Я неправильный папа, я зацеловываю своих детей, они вьют из меня веревки, и если б
кто-нибудь из них написал бы или сказал, что боится меня и не хочет со мной жить, я бы не
пережил этого, я покончил бы с собой.
Ксения Собчак говорит, что не хочет детей, а я вот, старый дурак, не уверен, что день, когда я
их не обнимаю и не целую, стоил того, чтобы его прожить.
Фото: Анатолий Ломохов
Орбакайте и Байсаров. В этой истории тоже был суд…
Глава, видимо, последняя, так как в ней автор пишет открытое письмо Эрнсту
Открытое письмо Эрнсту
Дорогой Константин Львович,
Судя по всему (и по тому, что я разменял пятый десяток, и по тому, что я теперь вроде как
везде, а дети меж тем мне вот-вот подсудобят внуков), Вы меня так и не возьмете на работу.
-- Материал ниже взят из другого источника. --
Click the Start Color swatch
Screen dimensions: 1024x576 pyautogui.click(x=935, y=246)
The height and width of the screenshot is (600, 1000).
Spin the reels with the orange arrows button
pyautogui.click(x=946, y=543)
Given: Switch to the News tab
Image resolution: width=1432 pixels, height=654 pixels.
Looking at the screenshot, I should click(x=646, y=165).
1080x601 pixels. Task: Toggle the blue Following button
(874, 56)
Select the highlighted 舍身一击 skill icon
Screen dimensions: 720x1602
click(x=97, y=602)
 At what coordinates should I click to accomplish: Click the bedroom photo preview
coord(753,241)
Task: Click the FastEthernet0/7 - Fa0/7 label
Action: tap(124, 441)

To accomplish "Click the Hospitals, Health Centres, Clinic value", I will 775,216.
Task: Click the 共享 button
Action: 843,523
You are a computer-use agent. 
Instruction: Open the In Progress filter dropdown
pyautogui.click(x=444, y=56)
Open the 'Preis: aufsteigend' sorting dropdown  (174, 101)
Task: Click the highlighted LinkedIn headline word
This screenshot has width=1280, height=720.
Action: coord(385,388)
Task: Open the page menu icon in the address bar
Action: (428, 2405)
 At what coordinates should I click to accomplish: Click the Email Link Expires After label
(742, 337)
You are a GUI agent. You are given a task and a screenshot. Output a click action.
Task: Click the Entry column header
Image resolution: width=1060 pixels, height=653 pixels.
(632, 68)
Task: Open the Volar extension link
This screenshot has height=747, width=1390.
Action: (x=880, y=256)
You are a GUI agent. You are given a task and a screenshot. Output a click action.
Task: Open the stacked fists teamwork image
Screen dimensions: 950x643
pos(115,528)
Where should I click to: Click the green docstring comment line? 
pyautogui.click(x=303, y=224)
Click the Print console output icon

Тогда как я сохранил не глубокую, но хотя бы относительную внутреннюю порядочность, которая, правда, оказалась не подкреплена финансовым базисом.
Не знаю, отчего я в Ваших глазах овцепас и гаер, хотя на поверку – воплощение интеллекта и
(а это даже, верно, важнее) харизмы.
У Вас работают даже люди, пораженные деменцией. А я – нет. Вот почему?
Меня уже целый век то отпевают, то приписывают эскапизм.